WORK INSTRUCTION
Return every line in the entries below where the word "will" shows up.

RECORDS FOR THIS EXERCISE section start

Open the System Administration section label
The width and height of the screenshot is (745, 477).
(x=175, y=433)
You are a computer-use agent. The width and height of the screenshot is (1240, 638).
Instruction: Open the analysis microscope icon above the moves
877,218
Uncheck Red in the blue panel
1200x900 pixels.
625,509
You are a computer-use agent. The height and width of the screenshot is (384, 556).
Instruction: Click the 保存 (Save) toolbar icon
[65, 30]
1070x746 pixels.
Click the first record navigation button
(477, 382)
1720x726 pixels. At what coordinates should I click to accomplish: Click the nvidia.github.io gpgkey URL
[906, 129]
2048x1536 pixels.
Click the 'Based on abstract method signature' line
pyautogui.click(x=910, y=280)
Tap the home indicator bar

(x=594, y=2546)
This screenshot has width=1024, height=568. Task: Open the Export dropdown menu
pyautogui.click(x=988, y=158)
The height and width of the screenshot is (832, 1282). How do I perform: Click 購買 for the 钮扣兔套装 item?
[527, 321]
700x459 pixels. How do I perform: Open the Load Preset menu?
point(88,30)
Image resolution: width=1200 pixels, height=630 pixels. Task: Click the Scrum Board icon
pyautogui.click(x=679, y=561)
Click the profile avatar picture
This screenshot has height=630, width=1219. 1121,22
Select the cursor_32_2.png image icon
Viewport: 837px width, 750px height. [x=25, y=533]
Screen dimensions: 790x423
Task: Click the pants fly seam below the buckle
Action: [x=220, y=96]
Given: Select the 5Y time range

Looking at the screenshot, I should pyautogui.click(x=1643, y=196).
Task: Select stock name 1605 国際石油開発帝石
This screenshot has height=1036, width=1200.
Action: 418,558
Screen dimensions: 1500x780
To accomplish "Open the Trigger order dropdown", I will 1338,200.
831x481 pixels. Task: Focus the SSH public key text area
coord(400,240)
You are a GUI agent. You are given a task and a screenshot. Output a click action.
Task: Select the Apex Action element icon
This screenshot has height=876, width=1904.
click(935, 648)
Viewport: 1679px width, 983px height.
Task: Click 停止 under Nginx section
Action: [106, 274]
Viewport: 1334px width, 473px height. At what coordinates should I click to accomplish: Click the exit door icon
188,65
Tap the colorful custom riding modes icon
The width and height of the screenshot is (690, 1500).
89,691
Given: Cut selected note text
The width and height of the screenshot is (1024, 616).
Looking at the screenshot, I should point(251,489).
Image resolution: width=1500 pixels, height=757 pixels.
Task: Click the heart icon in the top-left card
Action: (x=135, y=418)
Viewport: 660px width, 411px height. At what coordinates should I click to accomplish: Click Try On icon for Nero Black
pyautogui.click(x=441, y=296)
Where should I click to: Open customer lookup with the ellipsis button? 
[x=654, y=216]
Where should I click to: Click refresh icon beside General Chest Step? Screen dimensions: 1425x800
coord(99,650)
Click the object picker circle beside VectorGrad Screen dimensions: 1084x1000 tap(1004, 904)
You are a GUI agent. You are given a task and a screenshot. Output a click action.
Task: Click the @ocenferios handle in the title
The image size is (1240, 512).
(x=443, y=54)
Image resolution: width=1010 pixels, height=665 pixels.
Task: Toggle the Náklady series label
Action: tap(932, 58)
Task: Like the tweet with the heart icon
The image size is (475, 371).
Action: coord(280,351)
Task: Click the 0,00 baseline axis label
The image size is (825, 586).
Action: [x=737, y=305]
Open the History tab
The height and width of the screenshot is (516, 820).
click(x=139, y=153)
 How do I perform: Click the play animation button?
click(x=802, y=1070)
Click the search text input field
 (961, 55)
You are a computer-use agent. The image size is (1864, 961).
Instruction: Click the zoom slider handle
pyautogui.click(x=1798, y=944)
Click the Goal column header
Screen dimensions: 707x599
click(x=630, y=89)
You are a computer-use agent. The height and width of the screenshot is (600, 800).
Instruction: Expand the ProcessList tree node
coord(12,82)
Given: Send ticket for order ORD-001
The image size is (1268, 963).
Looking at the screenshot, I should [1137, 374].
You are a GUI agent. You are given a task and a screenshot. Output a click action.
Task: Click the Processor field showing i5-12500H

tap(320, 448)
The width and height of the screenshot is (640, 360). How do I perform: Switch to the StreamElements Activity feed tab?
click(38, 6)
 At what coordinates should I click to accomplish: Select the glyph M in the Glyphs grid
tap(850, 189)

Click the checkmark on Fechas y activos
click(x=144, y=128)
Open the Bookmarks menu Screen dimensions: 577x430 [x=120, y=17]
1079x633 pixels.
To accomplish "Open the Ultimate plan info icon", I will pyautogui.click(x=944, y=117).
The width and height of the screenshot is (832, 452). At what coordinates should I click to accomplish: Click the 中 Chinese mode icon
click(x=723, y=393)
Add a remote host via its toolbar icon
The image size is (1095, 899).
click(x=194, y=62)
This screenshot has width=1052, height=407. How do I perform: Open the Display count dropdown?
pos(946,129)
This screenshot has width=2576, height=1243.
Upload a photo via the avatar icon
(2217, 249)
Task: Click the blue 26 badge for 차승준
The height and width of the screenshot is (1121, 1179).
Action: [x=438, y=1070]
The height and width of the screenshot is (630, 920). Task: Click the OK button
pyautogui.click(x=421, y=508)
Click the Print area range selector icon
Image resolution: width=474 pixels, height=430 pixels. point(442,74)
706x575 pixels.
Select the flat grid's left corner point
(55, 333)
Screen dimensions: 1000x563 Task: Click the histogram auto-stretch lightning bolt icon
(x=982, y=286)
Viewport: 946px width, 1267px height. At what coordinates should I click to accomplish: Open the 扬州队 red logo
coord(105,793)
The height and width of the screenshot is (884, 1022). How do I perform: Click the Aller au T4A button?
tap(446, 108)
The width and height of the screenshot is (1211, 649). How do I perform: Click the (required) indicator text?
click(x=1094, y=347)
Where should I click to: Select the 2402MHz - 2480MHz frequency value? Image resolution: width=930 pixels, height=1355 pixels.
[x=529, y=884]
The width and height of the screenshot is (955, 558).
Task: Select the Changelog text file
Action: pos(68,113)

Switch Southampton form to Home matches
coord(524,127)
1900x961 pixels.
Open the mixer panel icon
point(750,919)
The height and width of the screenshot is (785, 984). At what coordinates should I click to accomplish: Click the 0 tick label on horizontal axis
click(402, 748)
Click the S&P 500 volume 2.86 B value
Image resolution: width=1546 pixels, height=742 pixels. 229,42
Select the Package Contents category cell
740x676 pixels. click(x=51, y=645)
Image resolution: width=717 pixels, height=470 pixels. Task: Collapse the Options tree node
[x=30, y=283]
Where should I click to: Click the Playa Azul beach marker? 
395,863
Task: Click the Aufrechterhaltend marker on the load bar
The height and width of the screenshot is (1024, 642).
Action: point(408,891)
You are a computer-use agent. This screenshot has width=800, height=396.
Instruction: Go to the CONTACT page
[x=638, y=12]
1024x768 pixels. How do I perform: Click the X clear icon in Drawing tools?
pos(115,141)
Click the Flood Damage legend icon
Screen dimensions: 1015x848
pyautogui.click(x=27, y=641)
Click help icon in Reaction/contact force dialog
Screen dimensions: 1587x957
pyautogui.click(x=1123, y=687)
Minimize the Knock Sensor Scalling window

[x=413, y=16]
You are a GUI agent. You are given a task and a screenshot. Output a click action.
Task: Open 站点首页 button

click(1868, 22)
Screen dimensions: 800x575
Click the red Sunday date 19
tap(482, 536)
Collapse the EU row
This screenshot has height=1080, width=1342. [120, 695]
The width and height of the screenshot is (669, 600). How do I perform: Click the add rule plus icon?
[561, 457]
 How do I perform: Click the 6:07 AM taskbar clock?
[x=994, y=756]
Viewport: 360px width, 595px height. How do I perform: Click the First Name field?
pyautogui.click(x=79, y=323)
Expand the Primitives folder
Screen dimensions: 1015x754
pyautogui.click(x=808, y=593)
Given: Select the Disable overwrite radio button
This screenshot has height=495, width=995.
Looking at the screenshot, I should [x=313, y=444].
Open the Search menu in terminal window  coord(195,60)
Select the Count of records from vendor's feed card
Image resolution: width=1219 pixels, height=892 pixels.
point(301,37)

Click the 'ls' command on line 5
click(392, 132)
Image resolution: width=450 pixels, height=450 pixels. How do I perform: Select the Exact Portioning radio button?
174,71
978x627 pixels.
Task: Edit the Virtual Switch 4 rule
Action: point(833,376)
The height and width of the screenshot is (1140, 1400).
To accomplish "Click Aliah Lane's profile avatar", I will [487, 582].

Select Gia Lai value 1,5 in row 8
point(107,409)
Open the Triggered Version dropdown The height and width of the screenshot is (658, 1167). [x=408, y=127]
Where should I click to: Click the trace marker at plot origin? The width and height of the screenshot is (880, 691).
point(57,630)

RECORDS FOR THIS EXERCISE section end

SOLUTION
To accomplish "Open the Trigger order dropdown", I will 1338,200.
To accomplish "Open the Ultimate plan info icon", I will pyautogui.click(x=944, y=117).
To accomplish "Click Aliah Lane's profile avatar", I will [487, 582].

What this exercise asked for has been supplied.